# What the task requires:
Omitting every picture, copy the lines from the one that contains "This screenshot has width=1079, height=607." through the last line of the records below, exactly and with nothing added.

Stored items
____________
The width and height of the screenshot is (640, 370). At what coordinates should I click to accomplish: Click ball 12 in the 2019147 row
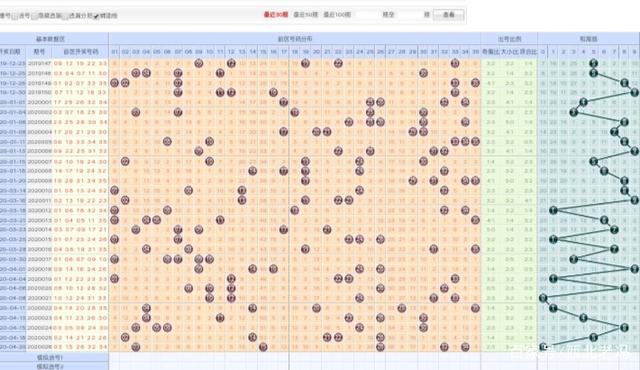point(231,64)
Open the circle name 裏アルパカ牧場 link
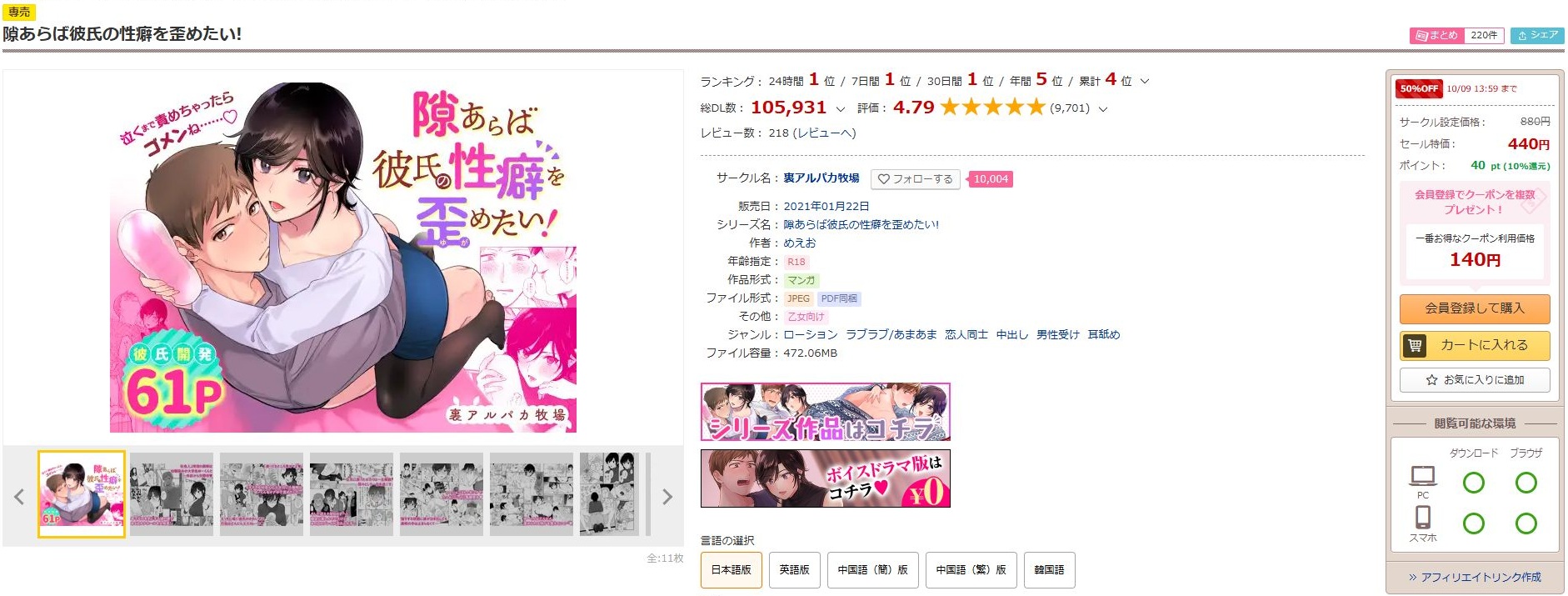The image size is (1568, 596). coord(821,178)
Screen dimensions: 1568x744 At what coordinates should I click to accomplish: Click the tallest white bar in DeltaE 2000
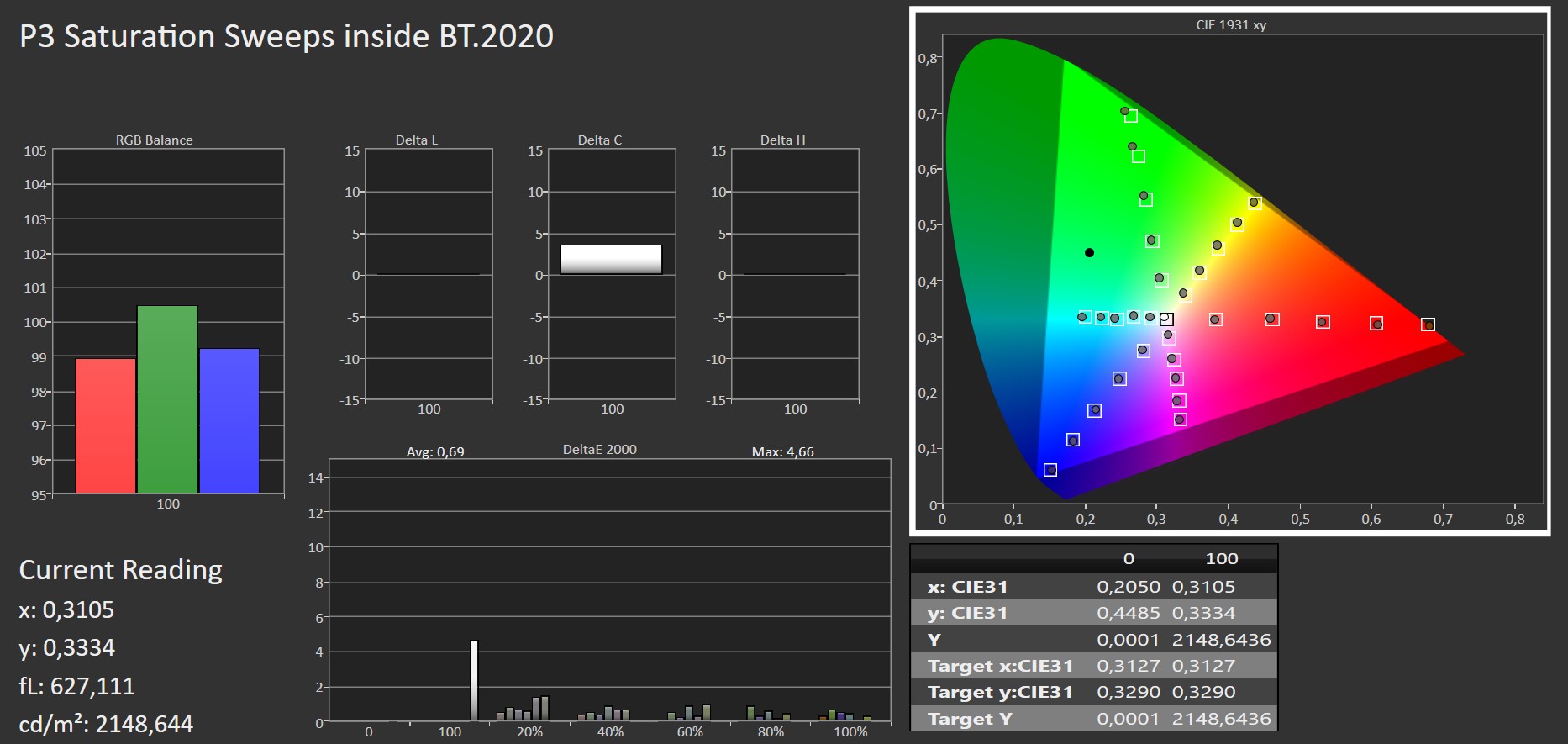coord(474,681)
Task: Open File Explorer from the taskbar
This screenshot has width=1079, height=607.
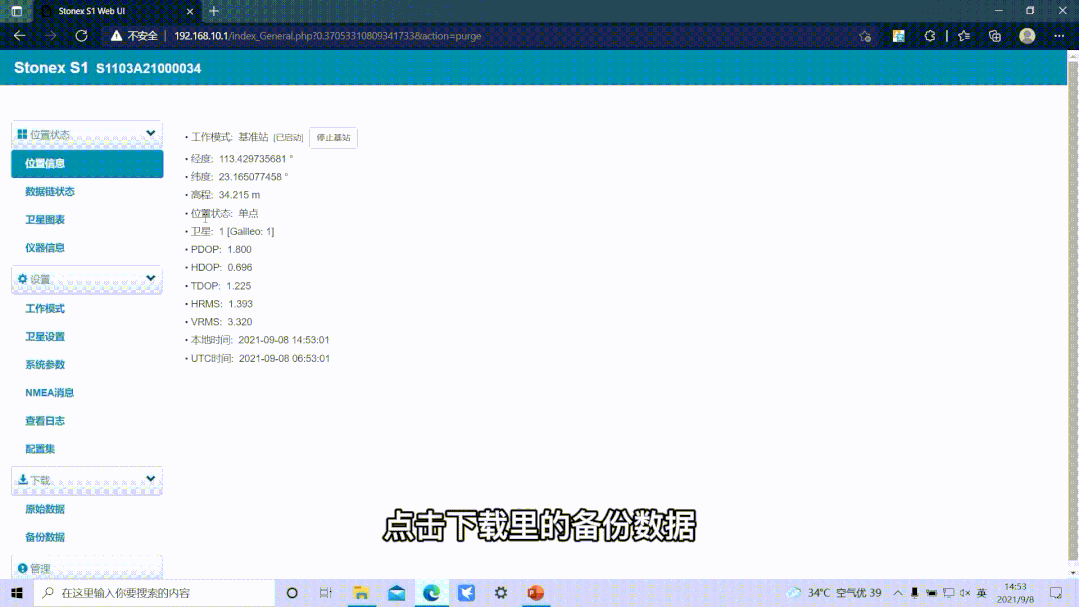Action: [360, 593]
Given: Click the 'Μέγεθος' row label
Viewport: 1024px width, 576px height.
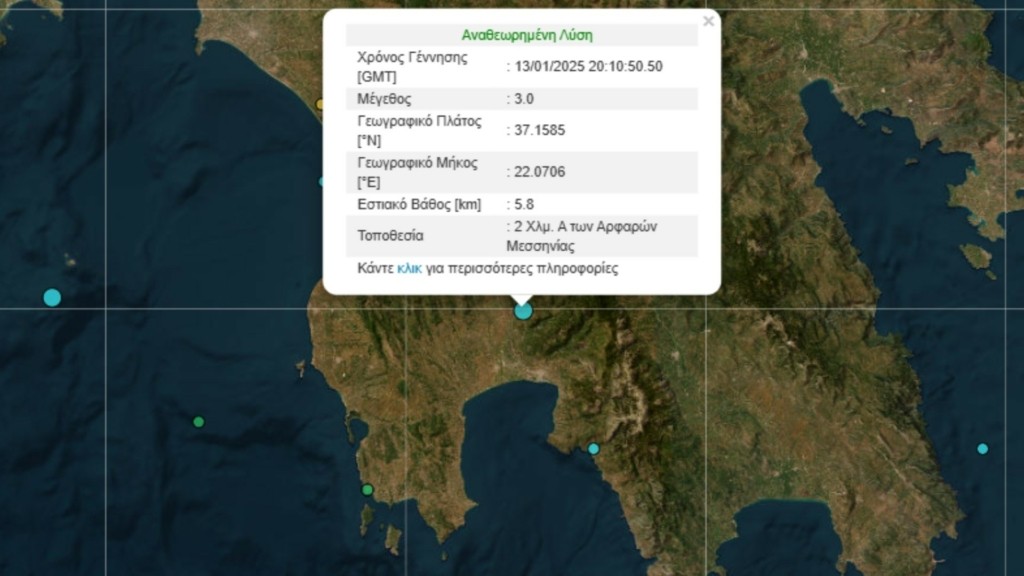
____________
# Written answer:
This screenshot has width=1079, height=607.
Action: [360, 593]
Given: Click the 'Μέγεθος' row label
Viewport: 1024px width, 576px height.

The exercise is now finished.